**RECORDS SUPPLIED:**
━━━━━━━━━━━━━━━━━━━━

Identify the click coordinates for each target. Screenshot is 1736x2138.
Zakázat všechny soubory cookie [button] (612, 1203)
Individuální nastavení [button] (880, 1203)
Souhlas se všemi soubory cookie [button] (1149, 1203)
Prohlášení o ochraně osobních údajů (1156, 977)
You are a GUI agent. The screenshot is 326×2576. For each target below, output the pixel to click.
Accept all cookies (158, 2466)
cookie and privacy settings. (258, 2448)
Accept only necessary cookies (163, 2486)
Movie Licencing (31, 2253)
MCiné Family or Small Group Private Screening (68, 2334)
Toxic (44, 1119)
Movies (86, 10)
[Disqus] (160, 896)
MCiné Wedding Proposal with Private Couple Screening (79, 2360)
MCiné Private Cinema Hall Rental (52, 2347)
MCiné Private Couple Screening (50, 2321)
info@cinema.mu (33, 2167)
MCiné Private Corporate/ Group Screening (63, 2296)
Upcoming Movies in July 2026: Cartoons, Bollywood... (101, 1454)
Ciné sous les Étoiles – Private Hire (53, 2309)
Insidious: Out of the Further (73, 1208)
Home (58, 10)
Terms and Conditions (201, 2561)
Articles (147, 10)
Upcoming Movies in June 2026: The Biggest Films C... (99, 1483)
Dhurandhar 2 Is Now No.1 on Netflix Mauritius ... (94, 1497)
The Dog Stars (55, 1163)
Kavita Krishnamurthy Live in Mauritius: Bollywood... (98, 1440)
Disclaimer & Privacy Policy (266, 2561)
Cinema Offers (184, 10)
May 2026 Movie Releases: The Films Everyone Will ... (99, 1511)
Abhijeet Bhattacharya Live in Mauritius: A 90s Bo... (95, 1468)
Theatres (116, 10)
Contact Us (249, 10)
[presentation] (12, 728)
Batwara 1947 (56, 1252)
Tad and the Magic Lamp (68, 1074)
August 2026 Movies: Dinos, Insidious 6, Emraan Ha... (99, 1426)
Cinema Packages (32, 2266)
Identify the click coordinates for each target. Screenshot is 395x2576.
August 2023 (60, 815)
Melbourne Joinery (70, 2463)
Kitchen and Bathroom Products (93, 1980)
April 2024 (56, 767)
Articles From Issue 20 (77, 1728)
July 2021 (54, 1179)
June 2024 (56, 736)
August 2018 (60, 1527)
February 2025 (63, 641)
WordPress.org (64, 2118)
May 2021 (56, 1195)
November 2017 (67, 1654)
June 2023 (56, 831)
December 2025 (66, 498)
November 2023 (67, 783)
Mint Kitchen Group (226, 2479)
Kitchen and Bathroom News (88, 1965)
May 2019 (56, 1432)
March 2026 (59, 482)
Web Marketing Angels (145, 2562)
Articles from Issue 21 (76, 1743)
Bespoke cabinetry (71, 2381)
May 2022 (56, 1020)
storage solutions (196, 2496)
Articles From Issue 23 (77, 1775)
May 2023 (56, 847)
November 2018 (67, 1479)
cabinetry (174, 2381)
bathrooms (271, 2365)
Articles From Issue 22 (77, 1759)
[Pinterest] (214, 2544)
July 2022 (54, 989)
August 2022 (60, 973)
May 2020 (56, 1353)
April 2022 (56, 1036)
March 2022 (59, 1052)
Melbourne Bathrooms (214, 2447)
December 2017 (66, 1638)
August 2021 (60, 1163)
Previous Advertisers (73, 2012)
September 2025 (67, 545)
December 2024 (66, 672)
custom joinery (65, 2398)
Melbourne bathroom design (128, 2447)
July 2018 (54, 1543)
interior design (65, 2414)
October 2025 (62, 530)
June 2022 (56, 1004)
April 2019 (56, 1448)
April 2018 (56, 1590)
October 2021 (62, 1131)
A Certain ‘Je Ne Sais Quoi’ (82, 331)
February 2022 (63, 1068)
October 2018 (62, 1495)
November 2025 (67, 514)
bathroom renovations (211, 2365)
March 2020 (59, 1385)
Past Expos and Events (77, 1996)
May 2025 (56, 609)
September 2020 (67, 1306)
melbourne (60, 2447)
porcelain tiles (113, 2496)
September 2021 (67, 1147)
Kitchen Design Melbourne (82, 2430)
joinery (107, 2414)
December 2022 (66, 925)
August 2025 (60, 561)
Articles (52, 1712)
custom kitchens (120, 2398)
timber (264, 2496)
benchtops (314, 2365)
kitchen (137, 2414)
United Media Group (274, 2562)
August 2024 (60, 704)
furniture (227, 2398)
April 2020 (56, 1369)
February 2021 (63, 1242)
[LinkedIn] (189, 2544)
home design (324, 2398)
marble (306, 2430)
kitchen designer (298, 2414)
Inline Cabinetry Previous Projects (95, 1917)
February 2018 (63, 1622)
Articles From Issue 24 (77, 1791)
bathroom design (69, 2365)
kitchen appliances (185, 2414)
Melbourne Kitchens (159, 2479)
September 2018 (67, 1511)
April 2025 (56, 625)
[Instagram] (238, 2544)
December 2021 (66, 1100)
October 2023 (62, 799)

━━━━━━━━━━━━━━━━━━━━

**ABOUT THIS EXERCISE:**
Working through the records, copy each line in which the word "click" appears.

**ANSWER SPACE:**
Identify the click coordinates for each target. Screenshot is 1736x2138.
You are a GUI agent. The screenshot is 326×2576. For each target below, output the pixel to click.
Identify the click coordinates for each target. Screenshot is 395x2576.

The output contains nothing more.